Making changes to the processing
Manually running the pipeline
The partitioning and flattening workflow is scheduled to run several times a day, but there may be occasions when a you need to force it to run.
To perform a manual execution, you should click on the ‘Start execution’ button next to the ‘Release configurations’ heading under the ‘Releases and scheduling’ tab in the Dataform repository. You will need to select the ‘production’ release configuration and ‘All actions’ to run.
Updating the partitioned table schema
Periodically there may be changes required to the schema of the partitioned table or the partitioned flattened table. This could be due to Google changing the schema of the data it sends to BigQuery, or due to changes to our GOV.UK GA4 implementation having an impact of the fields we want in the dataset. These changes will cause the processing to fail.

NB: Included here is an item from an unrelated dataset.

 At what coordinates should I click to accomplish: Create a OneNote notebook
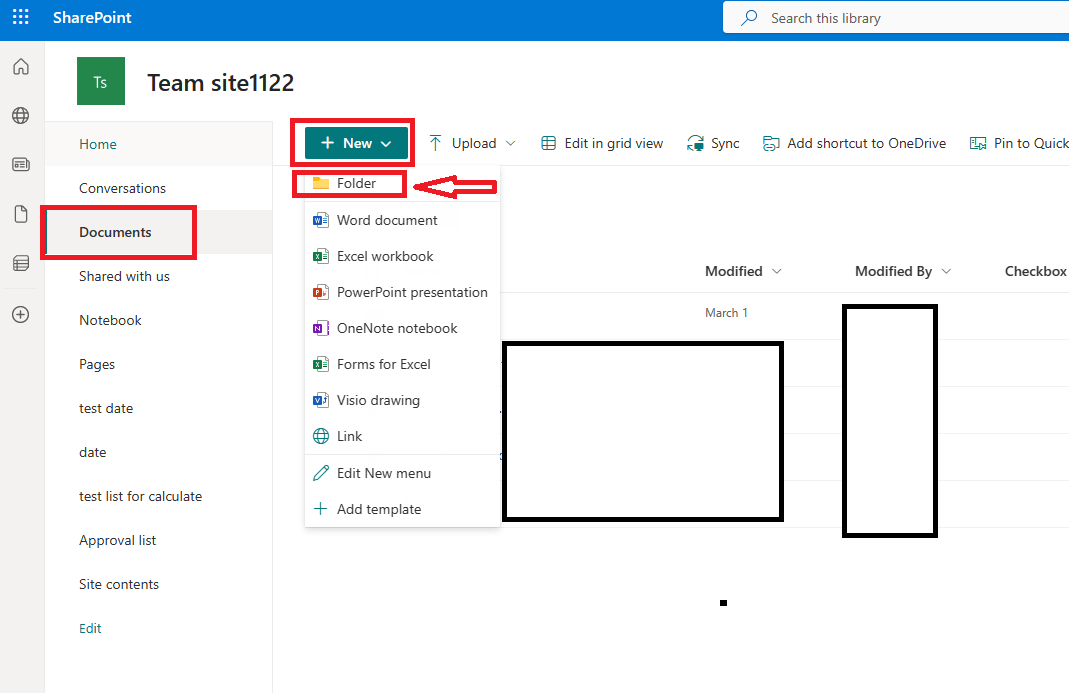pyautogui.click(x=393, y=328)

Simple changes to the schema (adding new, non-nested fields) can be achieved in the BigQuery interface. More complicated changes may require use of the command line.
Should you need to update the schema of the partitioned_events
table (duplicating the schema of the raw nested data), you will have to produce a copy of the raw nested schema, edit it, and save it as the schema of the partitioned nested table.
This command produces a schema file based on the latest raw nested GOV.UK GA4 data (you will need to change YYYYMMDD to reflect yesterday’s date):
bq show schema format=prettyjson ga4-analytics-352613:analytics_330577055.events_YYYYMMDD > new_schema.json
You will then need to manually change the event_date
to a DATE
(as this needs to be a date for the partitioning) and save the modified file as the schema of the partitioned nested table:
bq update ga4-analytics-352613:analytics_330577055.partitioned_events new_schema.json
The whole pipeline can then be manually re-run, as above, to confirm these changes have worked.
Updating the code
Periodically, changes may also be required to the flattening code - for example, when new custom dimensions are added and need flattening.
There are several steps to follow when making changes to the SQL in the Dataform workspace:
- Make your change to the SQL in the ‘Code’ tab of the Dataform development workspace
- Commit your change using the button in the top left of the ‘Code’ tab. Make sure to add a useful commit message. This saves your changes to the code in Dataform, but the code still needs to be synced with the Github repository before it can be run
- To send your changes to Github, you need to push your changes, again using the button in the top left of the ‘Code’ tab in Dataform
- In the Github repository, create a pull request using the branch you have just pushed your changes to (the branch will likely be called ‘workspace’). You should get someone else to check and approve your changes before merging
- In Dataform, pull your changes from the default branch (‘main’), again using the button in the top left of the ‘Code’ tab
- Before you can execute the code, you will need to re-compile the code. This can be done using the ‘New compilation’ button in the release configuration details. These can be found by clicking on the name of the release configuration (in this case, ‘production’) in the ‘Releases and scheduling’ tab. If you don’t need to manually execute the code now, you can leave this as the code is scheduled to re-compile every day at 7am before the regular workflow runs
- If you wish to manually re-run the code, you can now manually trigger a run using the ‘Start execution’ button next to the ‘Release configurations’ heading under the ‘Releases and scheduling’ tab
Other products
The data is also transformed in a variety of other ways for particular products (for example, for the Content Data app). More information on how these work can be found in the product pages.